Nueve menos cuarto de la mañana del día de Navidad. Las primeras luces del día van ganando espacio a la sombría y lluviosa noche más esperada y deseada del año. Me he propuesto llegar caminando hasta la parte vieja de la ciudad y volver a mediodía, con la finalidad de sentirme el rey de la urbe, pues imagino que el resto estará aún en brazos de Morfeo o disfrutando de un suculento almuerzo tras una noche comprometida con el comercio y el bebercio.
Camino en silencio y es silencio todo lo que me rodea. Siento las miradas frías de los Papás Noel de trapo que cuelgan de muchos balcones y que se revuelven ante la brisa heladora del invierno como si tuvieran vida. Cuando llego al centro de la ciudad el transito ha aumentado y son varias las personas con las que me cruzo.
En una esquina, frente a la plaza Mayor, bajo los despachos de la notaría, hay una sucursal bancaria cuya puerta siempre está abierta por albergar un cajero automático. Bajo éste y cubierto por largos cartones que dieron cobertura a electrodomésticos de última generación se adivinan los cuerpos de dos personas que duermen con placidez, o al menos lo aparentan, sin importarles que algún cliente quiera extraer sus ahorros. ¡Qué paradoja! Aquellos que pueden desalojarte de casa por no poder hacer frente a la hipoteca, más tarde te ofrecen sus estancias para que no tengas que dormir bajo un puente. Posteriormente, pasé por otras tres agencias y vi que estaban todas ocupadas.

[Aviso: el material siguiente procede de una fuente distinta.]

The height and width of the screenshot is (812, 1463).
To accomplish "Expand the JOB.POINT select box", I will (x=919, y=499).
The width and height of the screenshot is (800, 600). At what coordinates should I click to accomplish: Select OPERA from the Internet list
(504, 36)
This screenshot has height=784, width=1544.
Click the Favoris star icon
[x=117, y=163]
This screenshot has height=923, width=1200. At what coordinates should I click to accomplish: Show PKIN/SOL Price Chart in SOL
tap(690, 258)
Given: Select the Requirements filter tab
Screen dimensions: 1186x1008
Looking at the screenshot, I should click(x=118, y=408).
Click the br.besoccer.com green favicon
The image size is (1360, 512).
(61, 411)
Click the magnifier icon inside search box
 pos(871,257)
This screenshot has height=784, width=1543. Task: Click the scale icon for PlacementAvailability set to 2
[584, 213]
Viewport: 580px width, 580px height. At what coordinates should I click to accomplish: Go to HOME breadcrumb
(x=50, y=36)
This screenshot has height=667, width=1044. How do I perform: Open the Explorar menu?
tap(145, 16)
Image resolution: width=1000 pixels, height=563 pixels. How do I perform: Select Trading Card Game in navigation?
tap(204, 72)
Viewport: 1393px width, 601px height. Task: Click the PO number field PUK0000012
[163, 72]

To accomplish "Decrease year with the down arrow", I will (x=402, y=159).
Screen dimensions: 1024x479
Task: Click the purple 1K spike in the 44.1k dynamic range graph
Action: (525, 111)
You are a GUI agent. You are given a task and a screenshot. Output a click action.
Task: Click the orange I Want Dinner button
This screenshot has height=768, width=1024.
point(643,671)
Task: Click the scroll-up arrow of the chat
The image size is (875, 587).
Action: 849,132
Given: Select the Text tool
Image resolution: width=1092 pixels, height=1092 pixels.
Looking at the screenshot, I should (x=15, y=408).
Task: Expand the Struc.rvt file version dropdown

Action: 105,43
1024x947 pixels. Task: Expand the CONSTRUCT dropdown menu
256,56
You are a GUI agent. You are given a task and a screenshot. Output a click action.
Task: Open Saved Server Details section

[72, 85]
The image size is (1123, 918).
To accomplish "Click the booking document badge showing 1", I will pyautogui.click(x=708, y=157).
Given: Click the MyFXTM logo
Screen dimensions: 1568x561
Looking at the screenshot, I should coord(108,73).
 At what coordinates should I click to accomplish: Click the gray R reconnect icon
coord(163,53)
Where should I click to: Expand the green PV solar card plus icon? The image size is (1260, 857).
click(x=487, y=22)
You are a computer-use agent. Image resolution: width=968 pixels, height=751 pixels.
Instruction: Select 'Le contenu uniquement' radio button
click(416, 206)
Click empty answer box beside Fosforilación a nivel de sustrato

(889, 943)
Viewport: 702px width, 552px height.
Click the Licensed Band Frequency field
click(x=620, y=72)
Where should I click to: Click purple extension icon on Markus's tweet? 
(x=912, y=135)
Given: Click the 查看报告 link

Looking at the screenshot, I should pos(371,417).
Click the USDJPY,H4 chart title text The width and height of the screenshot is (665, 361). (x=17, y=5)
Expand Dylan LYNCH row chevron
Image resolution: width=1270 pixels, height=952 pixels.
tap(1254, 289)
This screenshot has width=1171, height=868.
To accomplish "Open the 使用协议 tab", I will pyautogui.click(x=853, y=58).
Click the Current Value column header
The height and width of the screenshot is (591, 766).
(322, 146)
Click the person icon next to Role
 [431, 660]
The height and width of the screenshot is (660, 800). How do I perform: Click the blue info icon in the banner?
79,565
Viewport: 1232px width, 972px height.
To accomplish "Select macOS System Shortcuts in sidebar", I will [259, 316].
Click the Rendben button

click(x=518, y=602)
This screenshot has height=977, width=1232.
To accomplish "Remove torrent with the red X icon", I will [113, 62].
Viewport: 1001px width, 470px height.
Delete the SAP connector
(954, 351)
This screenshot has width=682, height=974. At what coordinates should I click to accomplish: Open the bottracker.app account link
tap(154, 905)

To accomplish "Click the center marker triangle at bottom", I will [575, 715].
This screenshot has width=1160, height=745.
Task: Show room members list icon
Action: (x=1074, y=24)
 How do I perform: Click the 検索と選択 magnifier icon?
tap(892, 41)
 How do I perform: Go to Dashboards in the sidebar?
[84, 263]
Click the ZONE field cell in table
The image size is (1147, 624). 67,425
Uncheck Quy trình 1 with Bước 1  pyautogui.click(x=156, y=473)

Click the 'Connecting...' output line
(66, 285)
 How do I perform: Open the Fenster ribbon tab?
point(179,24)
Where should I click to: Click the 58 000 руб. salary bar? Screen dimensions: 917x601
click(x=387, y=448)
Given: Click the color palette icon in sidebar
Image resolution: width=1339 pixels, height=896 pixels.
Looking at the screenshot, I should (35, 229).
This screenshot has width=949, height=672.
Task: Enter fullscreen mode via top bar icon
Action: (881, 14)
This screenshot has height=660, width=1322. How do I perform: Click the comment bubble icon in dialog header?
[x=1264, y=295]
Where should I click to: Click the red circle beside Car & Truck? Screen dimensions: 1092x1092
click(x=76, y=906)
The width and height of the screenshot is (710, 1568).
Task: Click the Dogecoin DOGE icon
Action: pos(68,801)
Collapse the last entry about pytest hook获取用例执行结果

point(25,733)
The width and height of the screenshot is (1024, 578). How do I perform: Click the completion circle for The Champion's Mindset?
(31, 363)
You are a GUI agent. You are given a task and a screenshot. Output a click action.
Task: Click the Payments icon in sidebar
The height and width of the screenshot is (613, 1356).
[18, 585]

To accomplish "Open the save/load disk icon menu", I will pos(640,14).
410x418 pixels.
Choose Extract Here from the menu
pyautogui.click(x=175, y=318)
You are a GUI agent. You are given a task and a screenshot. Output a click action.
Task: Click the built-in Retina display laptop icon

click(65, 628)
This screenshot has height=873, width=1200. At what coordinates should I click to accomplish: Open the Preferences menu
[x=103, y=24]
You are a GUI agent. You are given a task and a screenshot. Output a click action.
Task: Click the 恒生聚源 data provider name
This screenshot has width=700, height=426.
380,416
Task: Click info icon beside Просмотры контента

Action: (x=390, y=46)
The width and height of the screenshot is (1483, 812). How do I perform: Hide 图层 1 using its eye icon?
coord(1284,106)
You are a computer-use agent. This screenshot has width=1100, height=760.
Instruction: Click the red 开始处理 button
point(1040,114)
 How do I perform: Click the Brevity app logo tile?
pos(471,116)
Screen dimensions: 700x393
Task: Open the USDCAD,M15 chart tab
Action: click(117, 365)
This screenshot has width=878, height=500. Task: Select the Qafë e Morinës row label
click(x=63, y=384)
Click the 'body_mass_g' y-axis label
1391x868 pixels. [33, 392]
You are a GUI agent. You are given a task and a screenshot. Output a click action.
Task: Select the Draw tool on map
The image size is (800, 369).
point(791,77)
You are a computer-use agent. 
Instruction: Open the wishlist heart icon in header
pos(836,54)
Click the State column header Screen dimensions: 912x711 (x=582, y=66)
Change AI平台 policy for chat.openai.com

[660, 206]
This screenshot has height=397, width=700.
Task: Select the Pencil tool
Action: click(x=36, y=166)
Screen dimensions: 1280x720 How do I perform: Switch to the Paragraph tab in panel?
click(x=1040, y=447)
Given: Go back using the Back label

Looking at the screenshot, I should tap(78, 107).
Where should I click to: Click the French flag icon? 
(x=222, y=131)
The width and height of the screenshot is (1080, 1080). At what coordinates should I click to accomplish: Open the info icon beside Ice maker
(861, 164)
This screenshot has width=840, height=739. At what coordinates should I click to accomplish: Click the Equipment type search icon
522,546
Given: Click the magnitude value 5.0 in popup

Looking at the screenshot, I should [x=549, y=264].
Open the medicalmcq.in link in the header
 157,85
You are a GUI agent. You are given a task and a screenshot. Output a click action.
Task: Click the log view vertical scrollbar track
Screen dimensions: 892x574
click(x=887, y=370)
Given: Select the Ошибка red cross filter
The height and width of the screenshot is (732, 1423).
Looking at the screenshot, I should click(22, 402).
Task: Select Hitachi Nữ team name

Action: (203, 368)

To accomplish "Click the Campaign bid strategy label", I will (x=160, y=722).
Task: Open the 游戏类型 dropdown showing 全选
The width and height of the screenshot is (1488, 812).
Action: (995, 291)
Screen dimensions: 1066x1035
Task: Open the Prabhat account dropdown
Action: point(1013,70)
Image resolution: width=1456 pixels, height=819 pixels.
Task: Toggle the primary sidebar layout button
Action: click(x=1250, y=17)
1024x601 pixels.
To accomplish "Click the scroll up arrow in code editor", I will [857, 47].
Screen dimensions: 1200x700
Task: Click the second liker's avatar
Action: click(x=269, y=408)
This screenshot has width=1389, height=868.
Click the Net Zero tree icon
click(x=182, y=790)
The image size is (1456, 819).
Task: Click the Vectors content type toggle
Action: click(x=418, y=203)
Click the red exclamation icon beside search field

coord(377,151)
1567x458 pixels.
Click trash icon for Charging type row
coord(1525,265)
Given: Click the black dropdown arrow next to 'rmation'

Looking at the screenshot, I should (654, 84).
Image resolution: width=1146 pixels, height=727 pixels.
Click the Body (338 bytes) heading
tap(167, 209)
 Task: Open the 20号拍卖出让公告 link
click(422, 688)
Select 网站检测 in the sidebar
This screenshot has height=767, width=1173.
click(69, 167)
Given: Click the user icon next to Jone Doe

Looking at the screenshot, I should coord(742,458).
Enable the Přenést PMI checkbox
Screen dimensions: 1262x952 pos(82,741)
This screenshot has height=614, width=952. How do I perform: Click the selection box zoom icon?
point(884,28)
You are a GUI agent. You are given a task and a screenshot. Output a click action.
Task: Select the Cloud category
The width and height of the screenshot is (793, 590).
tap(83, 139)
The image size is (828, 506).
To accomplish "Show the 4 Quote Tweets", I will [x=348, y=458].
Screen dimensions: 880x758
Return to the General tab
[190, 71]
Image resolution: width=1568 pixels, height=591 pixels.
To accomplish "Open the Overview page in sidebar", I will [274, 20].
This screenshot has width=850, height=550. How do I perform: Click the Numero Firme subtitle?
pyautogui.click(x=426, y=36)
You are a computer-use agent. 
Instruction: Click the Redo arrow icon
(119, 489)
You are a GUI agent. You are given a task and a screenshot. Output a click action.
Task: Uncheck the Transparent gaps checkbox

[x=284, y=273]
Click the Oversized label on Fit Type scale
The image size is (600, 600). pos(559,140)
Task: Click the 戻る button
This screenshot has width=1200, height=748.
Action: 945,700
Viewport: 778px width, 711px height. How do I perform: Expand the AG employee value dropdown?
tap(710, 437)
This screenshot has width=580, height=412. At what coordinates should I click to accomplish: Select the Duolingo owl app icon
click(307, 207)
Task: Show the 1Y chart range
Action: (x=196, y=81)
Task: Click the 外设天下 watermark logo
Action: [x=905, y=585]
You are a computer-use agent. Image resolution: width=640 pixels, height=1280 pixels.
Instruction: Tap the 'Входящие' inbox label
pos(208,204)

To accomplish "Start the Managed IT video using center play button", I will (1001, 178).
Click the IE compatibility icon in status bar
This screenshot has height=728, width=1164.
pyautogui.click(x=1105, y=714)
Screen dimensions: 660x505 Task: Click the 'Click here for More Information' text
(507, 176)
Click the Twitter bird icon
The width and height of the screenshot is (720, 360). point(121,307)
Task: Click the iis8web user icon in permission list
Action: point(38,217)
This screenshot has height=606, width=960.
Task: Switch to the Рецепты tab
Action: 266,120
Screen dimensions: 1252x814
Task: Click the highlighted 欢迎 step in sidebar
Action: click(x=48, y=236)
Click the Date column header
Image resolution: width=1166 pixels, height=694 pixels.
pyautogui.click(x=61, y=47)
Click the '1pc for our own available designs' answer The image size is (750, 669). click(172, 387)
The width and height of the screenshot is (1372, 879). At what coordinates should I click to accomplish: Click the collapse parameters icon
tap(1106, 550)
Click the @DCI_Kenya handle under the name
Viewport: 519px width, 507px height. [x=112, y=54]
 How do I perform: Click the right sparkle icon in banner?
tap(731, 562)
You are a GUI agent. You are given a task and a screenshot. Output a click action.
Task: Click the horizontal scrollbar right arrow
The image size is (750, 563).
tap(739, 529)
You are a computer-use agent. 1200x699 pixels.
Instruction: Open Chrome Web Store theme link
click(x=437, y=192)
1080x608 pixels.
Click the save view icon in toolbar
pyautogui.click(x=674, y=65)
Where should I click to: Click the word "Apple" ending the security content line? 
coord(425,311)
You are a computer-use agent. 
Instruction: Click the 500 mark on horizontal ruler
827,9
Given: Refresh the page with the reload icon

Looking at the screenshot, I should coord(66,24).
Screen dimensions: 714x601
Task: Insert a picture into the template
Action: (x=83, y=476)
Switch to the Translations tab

Más adelante, en la confluencia de dos calles que permiten tráfico un par de horas cada mañana para que los repartidores puedan desempeñar su trabajo (aunque hoy es festivo), un coche llega a toda velocidad y tras hacer un movimiento violento, se escucha un golpe seco y desaparece del mismo modo que se presentó. Es entonces cuando veo a un desdichado pastor alemán que se arrastra lastimosamente, con algunas entrañas fuera de su cuerpo, dejando un rastro de sangre sobre el asfalto. Un niño de unos siete años agarrado con fuerza al brazo de su madre llora con desespero mientras el can deja de respirar sobre el alcorque de un magnolio. “El puñetero Murphy tenía razón y ese niño lo recordará toda su vida”.
Decido volver al calor y seguridad del hogar, poner un vinilo de villancicos y leer un rato para olvidar lo visto, cuando al cruzar por un paso con semáforo alguien me saluda con un brazo como si fuera el aspa de un molino de viento. Me está dando paso. Es un hombretón de casi dos metros, vestido con un traje deshilachado y lleno de lamparones. En la cabeza luce un sombrero de papel hecho con páginas del diario local del día anterior y se ve que no caminaría erguido ni tres pasos seguidos. Es un festival ver como mueve los brazos sin ton ni son, al tiempo que los pocos vehículos que pasan por allí tratan de esquivarlo. Se acerca un coche celular que se detiene a su lado. Se apean dos policías y tratan de que el hombre entre en razón y se vaya a dormir la mona. Éste se revuelve contra ellos y —creo que no tenía intención— da un manotazo a uno de los polis, que cae redondo al suelo. Sin pensarlo, el compañero le coloca las esposas, lo introduce en el celular y desaparecen a todo trapo.
Abro la puerta de casa y me pregunto en que se diferencian las fechas de Navidad de las del resto del año.